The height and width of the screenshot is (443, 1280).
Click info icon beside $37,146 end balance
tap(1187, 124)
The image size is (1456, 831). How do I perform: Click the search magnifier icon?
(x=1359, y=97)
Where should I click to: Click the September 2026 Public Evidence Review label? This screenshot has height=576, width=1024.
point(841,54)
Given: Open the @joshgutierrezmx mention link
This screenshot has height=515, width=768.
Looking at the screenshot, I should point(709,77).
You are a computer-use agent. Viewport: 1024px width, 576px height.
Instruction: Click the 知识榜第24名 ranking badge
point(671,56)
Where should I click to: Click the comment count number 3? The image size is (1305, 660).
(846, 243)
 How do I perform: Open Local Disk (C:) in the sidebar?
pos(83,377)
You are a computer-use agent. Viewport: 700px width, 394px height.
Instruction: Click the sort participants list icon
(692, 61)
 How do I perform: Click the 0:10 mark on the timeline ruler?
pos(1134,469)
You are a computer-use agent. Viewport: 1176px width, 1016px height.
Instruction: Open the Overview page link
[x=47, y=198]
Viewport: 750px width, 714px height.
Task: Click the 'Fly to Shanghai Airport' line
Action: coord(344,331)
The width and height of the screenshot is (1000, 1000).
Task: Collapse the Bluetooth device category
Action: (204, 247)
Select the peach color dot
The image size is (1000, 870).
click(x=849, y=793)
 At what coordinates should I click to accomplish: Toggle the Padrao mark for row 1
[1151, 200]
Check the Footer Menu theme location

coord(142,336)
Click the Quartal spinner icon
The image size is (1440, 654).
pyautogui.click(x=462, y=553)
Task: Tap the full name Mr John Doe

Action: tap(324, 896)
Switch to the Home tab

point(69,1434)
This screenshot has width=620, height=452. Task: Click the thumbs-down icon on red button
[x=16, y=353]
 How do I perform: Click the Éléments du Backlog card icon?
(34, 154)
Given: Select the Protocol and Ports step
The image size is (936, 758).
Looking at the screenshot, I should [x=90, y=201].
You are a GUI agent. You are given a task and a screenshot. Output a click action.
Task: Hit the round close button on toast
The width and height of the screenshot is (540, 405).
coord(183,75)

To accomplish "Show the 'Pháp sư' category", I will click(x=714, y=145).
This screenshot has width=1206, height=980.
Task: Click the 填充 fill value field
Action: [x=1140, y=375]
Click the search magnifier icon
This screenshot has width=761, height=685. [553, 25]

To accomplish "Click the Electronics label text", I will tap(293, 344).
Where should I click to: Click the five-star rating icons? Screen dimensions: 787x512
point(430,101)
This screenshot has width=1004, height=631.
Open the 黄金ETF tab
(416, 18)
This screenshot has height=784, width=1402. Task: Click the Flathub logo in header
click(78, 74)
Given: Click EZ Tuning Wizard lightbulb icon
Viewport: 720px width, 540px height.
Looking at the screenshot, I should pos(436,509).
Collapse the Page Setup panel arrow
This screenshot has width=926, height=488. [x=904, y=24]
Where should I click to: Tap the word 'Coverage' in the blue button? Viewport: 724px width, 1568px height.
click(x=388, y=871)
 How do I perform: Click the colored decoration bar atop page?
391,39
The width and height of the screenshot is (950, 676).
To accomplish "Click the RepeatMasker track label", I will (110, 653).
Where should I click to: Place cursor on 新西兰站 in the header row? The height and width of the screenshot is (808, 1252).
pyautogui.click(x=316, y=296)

- _What is needed_
Set down the lines from the one with "Switch to the Home tab" through the end of the data above. Keep each exactly as written and add no other line.

- _Exercise output_
Switch to the Home tab

point(69,1434)
This screenshot has width=620, height=452. Task: Click the thumbs-down icon on red button
[x=16, y=353]
 How do I perform: Click the Éléments du Backlog card icon?
(34, 154)
Given: Select the Protocol and Ports step
The image size is (936, 758).
Looking at the screenshot, I should [x=90, y=201].
You are a GUI agent. You are given a task and a screenshot. Output a click action.
Task: Hit the round close button on toast
The width and height of the screenshot is (540, 405).
coord(183,75)

To accomplish "Show the 'Pháp sư' category", I will click(x=714, y=145).
This screenshot has width=1206, height=980.
Task: Click the 填充 fill value field
Action: [x=1140, y=375]
Click the search magnifier icon
This screenshot has width=761, height=685. [553, 25]

To accomplish "Click the Electronics label text", I will tap(293, 344).
Where should I click to: Click the five-star rating icons? Screen dimensions: 787x512
point(430,101)
This screenshot has width=1004, height=631.
Open the 黄金ETF tab
(416, 18)
This screenshot has height=784, width=1402. Task: Click the Flathub logo in header
click(78, 74)
Given: Click EZ Tuning Wizard lightbulb icon
Viewport: 720px width, 540px height.
Looking at the screenshot, I should pos(436,509).
Collapse the Page Setup panel arrow
This screenshot has width=926, height=488. [x=904, y=24]
Where should I click to: Tap the word 'Coverage' in the blue button? Viewport: 724px width, 1568px height.
click(x=388, y=871)
 How do I perform: Click the colored decoration bar atop page?
391,39
The width and height of the screenshot is (950, 676).
To accomplish "Click the RepeatMasker track label", I will (110, 653).
Where should I click to: Place cursor on 新西兰站 in the header row? The height and width of the screenshot is (808, 1252).
pyautogui.click(x=316, y=296)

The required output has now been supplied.